All of our test vehicles were fitted with the optional AMG performance seats. They're thinly padded but well shaped, so the lack of cushion isn't a huge issue. Support is good in all directions, and they offer a good bit in the way of adjustment. These seats aren't available with ventilation, though, so you'll have to stick with AMG's standard seats if you want to keep your rear chilled. Space is good in the front and rear, and all but the tallest adults should be comfortable in the back row.

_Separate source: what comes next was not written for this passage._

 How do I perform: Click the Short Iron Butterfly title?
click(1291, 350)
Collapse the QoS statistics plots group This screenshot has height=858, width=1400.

Track apps from the AMG GT
The GLC 63 S comes with the latest generation of Mercedes' MBUX infotainment system. That means a 12.3-inch touchscreen display in the center and an 11.9-inch screen for the instrument cluster. The touchscreen's menu system has many layers and submenus and will take some time to get used to. But take a couple of days and you'll find it's generally easy to navigate and find what you're looking for. The system is responsive and the resolution crisp, so screens like the navigation interface all look very nice. As with most things, the system is an improvement over the last GLC's system, but rivals have released their own updates and enhancements since this generation of MBUX hit the market. MBUX is still great, but it's no longer the clear leader when compared to BMW's latest iteration of iDrive.
There are a few AMG-specific features in the menus, namely the AMG Track Pace. This is basically a software suite that allows for telemetry and shows live readouts for everything from tire pressures to steering wheel angle. You can measure your own 0 to 60 mph time or check to see the lateral g forces you're pulling in a fast corner. Overkill for an SUV? Sure, but that doesn't make it any less cool.
We lament the loss of AMG's wonderful 4.0-liter V8 in the GLC 63 S, but the new plug-in hybrid powertrain isn't lacking in ponies or performance. Passing on the AMG GLC because it no longer offers a V8 is understandable as that engine is a big reason the old model had so much character, but the new model is better in just about every other way. If you don't mind the new exhaust note, there's a lot to like with AMG's plug-in hybrid performance model.